* EXERCISE OBJECTIVE:
Please reproduce the whole listing below line for line, without changing anything.

* Entries pointing to words and elements:

╔══

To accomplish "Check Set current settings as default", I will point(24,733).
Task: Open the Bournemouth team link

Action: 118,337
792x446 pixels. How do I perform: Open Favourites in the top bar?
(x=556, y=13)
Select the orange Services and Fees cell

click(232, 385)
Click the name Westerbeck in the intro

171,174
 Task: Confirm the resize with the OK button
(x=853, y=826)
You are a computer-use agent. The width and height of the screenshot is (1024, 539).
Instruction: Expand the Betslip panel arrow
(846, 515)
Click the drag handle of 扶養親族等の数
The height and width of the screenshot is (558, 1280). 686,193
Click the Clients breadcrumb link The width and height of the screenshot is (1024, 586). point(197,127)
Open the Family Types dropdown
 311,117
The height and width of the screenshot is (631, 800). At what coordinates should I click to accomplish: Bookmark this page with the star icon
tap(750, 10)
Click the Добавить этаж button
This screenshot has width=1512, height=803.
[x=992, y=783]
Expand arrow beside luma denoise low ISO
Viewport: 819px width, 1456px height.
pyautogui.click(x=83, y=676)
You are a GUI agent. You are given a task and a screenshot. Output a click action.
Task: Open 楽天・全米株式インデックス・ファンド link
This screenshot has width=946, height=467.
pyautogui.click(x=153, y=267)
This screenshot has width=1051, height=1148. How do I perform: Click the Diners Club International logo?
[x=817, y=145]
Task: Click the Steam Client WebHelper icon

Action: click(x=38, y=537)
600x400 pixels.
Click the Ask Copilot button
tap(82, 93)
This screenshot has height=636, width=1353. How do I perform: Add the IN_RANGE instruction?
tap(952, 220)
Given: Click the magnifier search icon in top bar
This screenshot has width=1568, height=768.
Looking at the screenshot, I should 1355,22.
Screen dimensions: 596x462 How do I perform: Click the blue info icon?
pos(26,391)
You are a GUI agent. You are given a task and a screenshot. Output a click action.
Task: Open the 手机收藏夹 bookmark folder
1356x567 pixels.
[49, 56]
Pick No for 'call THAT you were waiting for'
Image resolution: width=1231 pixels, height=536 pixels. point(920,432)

╚══

* EXERCISE ANSWER:
To accomplish "Check Set current settings as default", I will point(24,733).
Task: Open the Bournemouth team link

Action: 118,337
792x446 pixels. How do I perform: Open Favourites in the top bar?
(x=556, y=13)
Select the orange Services and Fees cell

click(232, 385)
Click the name Westerbeck in the intro

171,174
 Task: Confirm the resize with the OK button
(x=853, y=826)
You are a computer-use agent. The width and height of the screenshot is (1024, 539).
Instruction: Expand the Betslip panel arrow
(846, 515)
Click the drag handle of 扶養親族等の数
The height and width of the screenshot is (558, 1280). 686,193
Click the Clients breadcrumb link The width and height of the screenshot is (1024, 586). point(197,127)
Open the Family Types dropdown
 311,117
The height and width of the screenshot is (631, 800). At what coordinates should I click to accomplish: Bookmark this page with the star icon
tap(750, 10)
Click the Добавить этаж button
This screenshot has width=1512, height=803.
[x=992, y=783]
Expand arrow beside luma denoise low ISO
Viewport: 819px width, 1456px height.
pyautogui.click(x=83, y=676)
You are a GUI agent. You are given a task and a screenshot. Output a click action.
Task: Open 楽天・全米株式インデックス・ファンド link
This screenshot has width=946, height=467.
pyautogui.click(x=153, y=267)
This screenshot has width=1051, height=1148. How do I perform: Click the Diners Club International logo?
[x=817, y=145]
Task: Click the Steam Client WebHelper icon

Action: click(x=38, y=537)
600x400 pixels.
Click the Ask Copilot button
tap(82, 93)
This screenshot has height=636, width=1353. How do I perform: Add the IN_RANGE instruction?
tap(952, 220)
Given: Click the magnifier search icon in top bar
This screenshot has width=1568, height=768.
Looking at the screenshot, I should 1355,22.
Screen dimensions: 596x462 How do I perform: Click the blue info icon?
pos(26,391)
You are a GUI agent. You are given a task and a screenshot. Output a click action.
Task: Open the 手机收藏夹 bookmark folder
1356x567 pixels.
[49, 56]
Pick No for 'call THAT you were waiting for'
Image resolution: width=1231 pixels, height=536 pixels. point(920,432)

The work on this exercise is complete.